**Passage shown**:
Posted December 5, 2012 at 8:15 am | Permalink

Outside of the realm of statisticians, I found that understanding of “Bayes” falls into one of about three categories: Machine Learning classification enthusiasts (who generally have lots and lots of data, or simple models replicated everywhere), Fuzzy Logic folks arising from the debate between Dempster and Pearl on how to represent knowledge in true artificial “brains” where there is less of an idea of replication and “the next X”, and “For-profit risk analysts” who offer “BAYES!” as the solution for everything in business seminars, sometimes at the expense of setting up very simple classical alternative straw-man arguments and not always understanding the implications of subjective probability. The idea of long-run frequency properties of Bayesian methods is basically a “check your models” argument, right? And Jay showed me a short paper he’d written that shows that the only “calibration curve” that is truly Bayesian (for calibrating *priors*) is the identity curve. But that is maybe a different kind of calibration: the kind where you “calibrate” yourself by comparing your uncertainty measurements on a ton of completely unrelated facts against the answers and see if your percentages line up. That seems like what Andrew was saying would be “conditioning on theta”. I attended a workshop once where we did this. It seemed to me to be contrary to the notion that any subjective prior is valid. Conditioning on data would seem to me to be more of a case of sequential learning than that kind of calibration? Or some kind of confirmatory model fit or some such.

There was a flurry of interest a few months ago in “BBN”s where I work so I gave a talk on them and tried to show people that they were actually a rather restrictive sub-class of the general hierarchical model that can be represented by a DAG. Not sure how much that helped. For the folks who are like, “BBNs will solve my problem!” I tried to get across that it was like me as a software engineer saying “C++ will solve my problem!”
- hereismyhandle
  
  Posted April 8, 2013 at 1:57 pm | Permalink
  
  “I attended a workshop once where we did this.”
  
  Can you say which?
Entsophy

Posted December 5, 2012 at 8:21 am | Permalink

Let r_i =1 if it rained on the ith day and r_i=0 if it didn’t rain on the ith day. There is absolutely nothing preventing a Bayesian considering P(r_1,….,r_n). A Bayesian will often find relationships between the marginal distributions P(r_i) and the frequency of rain f=\sum_i r_i/n which will be reminiscent of Frequentist calibration.

There is nothing anti-bayesian about this. On the other hand, a Frequentist or a Bayesian who insists on calibration will require the P(r_i) to be approximately equal to f. This places a set of sever restraints on the general probability distribution P(r_1,…,r_n). Effectively you’ve tied both arms behind your back because you are only considering a tiny subset of possible P(r_1,…,r_n).

You can see that at some point this will become harmful, because as our state of knowledge K improves then P(r_1,…,r_n|K) will concentrate about the true sequence r_1,…,r_n of rain/non-rain days. In that case the marginal distributions P(r_i|K) will all get close to 0 or 1 and move away from f=\sum_i r_i/n. In other words, it is no longer possible for the probability of rain on the ith day to be approximately equal to frequency of rain.

**Material**:

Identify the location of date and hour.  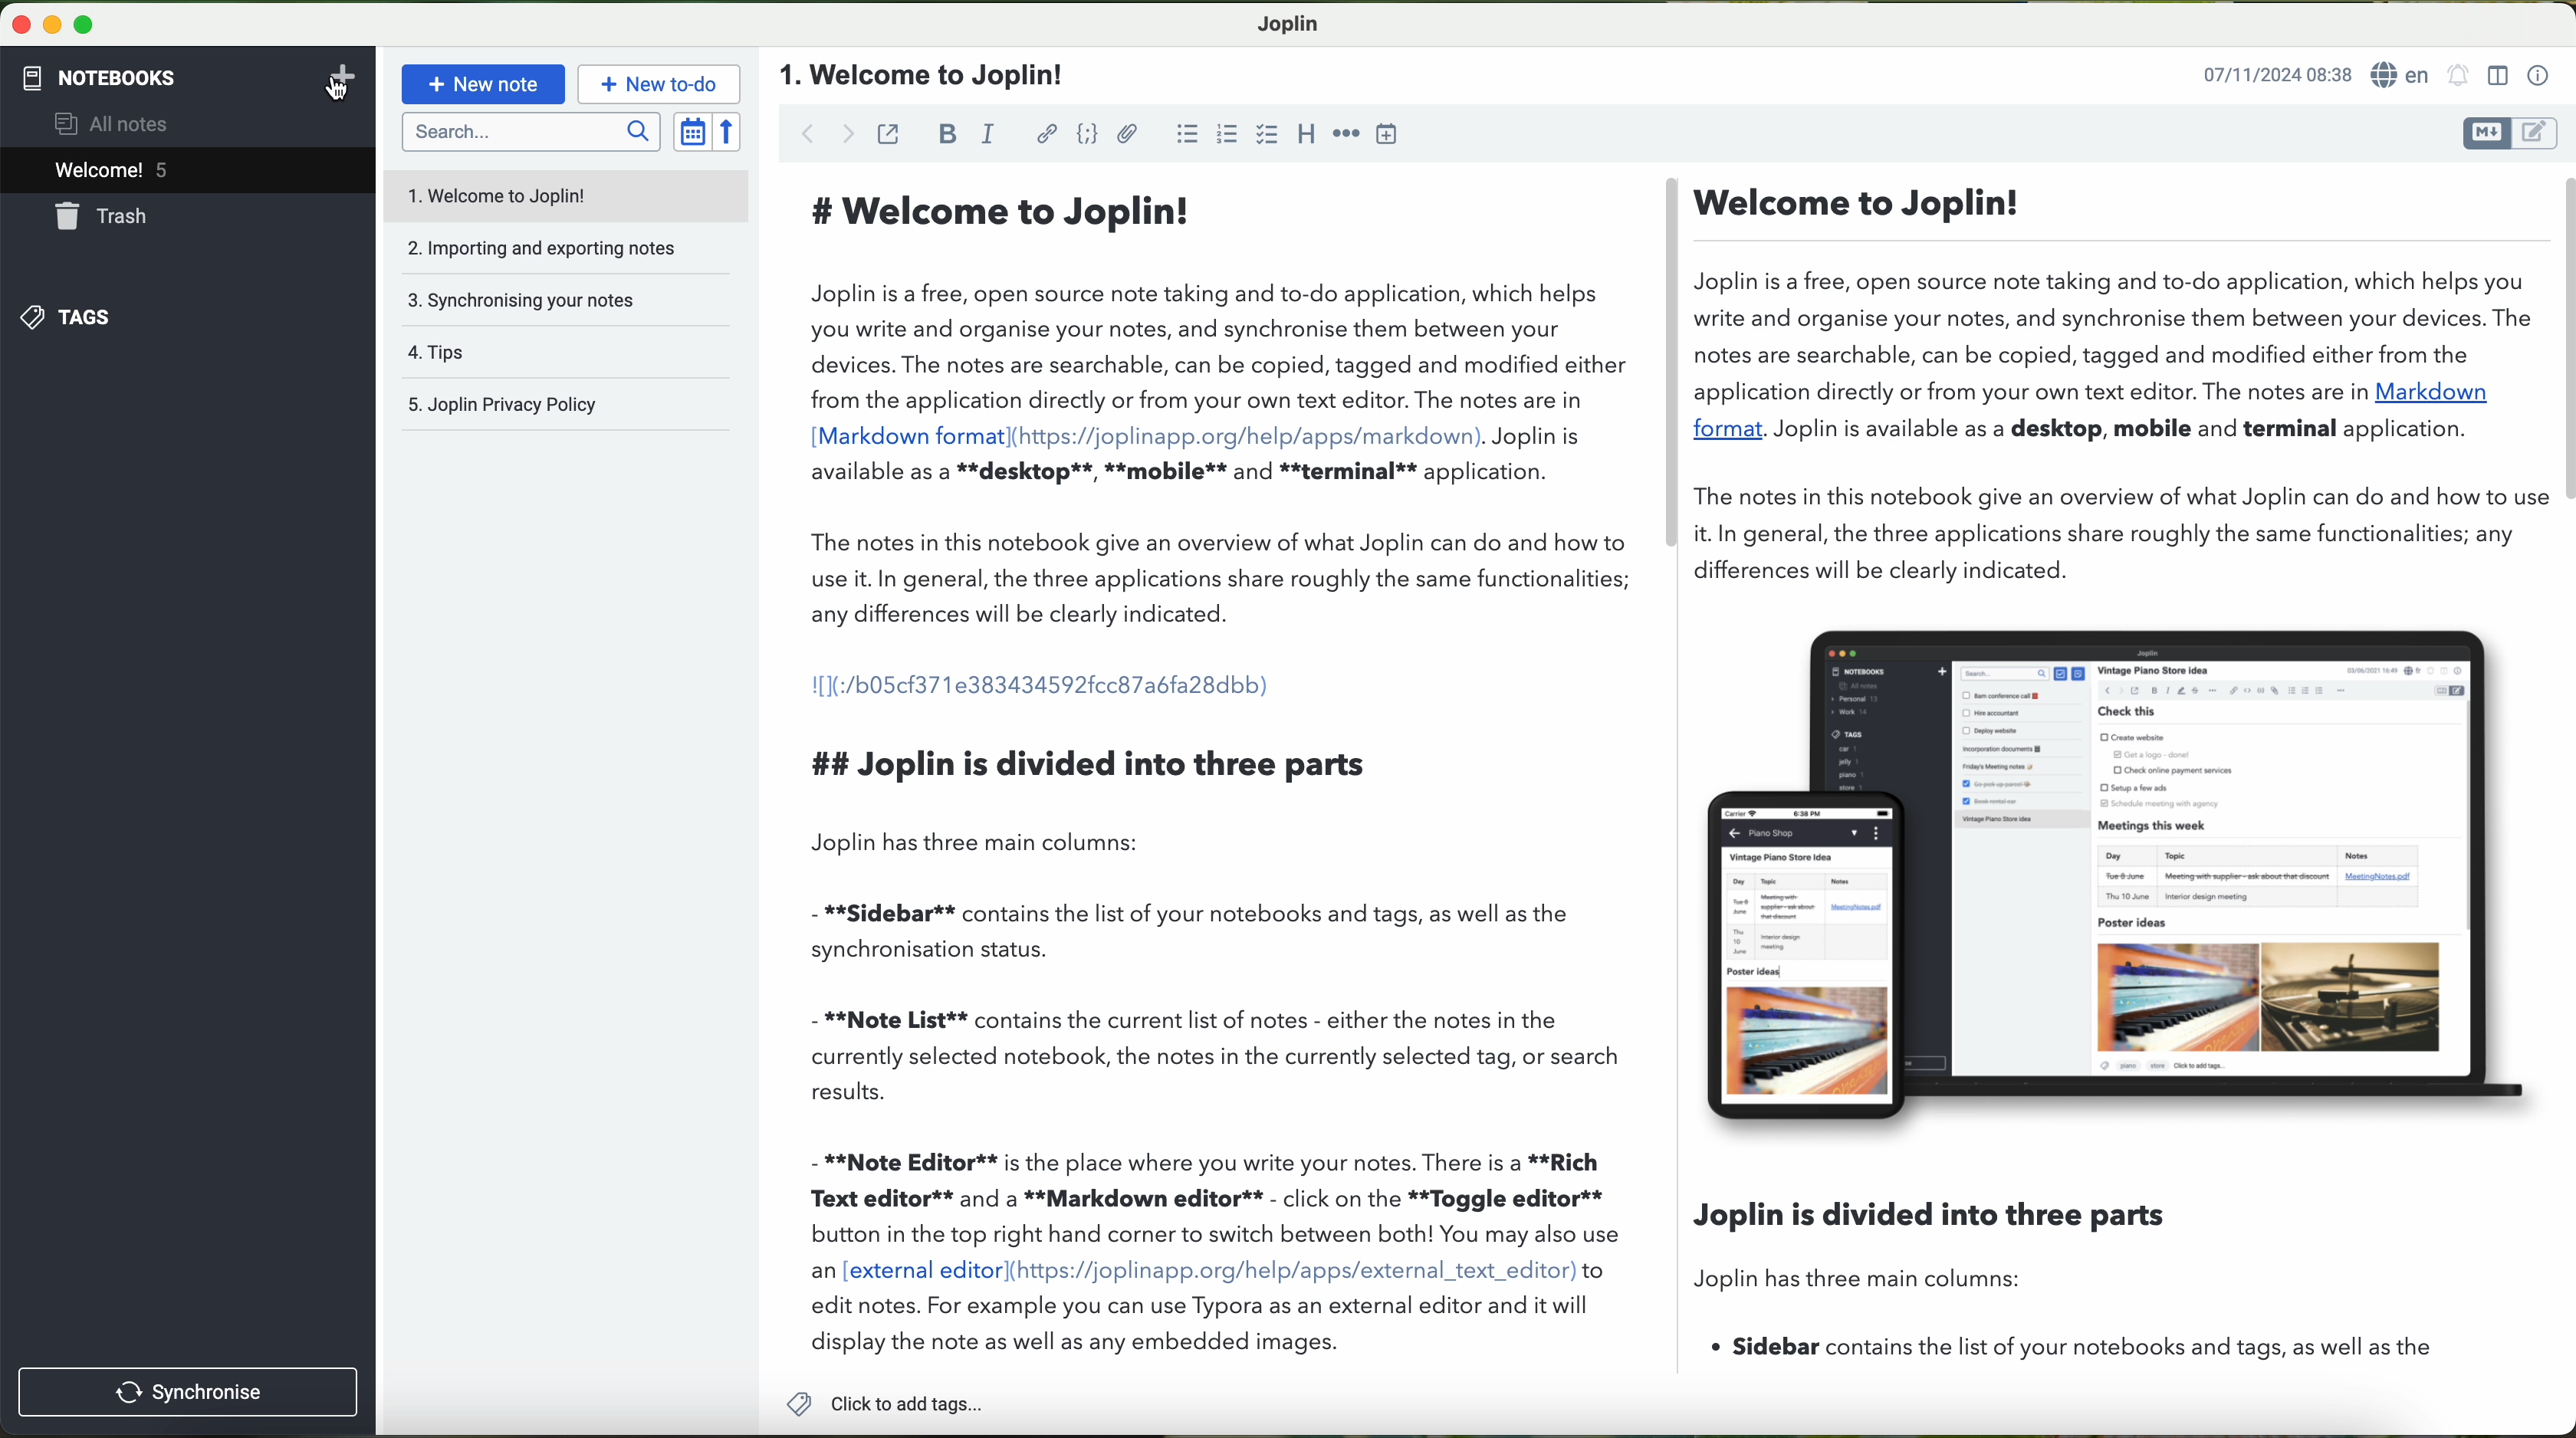
(2274, 78).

**Brief 1**:
In the Bayes forum thread, list the groups that the first post names as having their own understanding of "Bayes" outside of statisticians.
**Brief 2**:
Reproduce the stretch of the Bayes forum thread that starts at the words "Posted December 5, 2012 at 8:21" and stops after "of Frequentist calibration.".

**Complete response 1**:
- Machine Learning classification enthusiasts
- Fuzzy Logic folks
- "For-profit risk analysts"

**Complete response 2**:
Posted December 5, 2012 at 8:21 am | Permalink

Let r_i =1 if it rained on the ith day and r_i=0 if it didn’t rain on the ith day. There is absolutely nothing preventing a Bayesian considering P(r_1,….,r_n). A Bayesian will often find relationships between the marginal distributions P(r_i) and the frequency of rain f=\sum_i r_i/n which will be reminiscent of Frequentist calibration.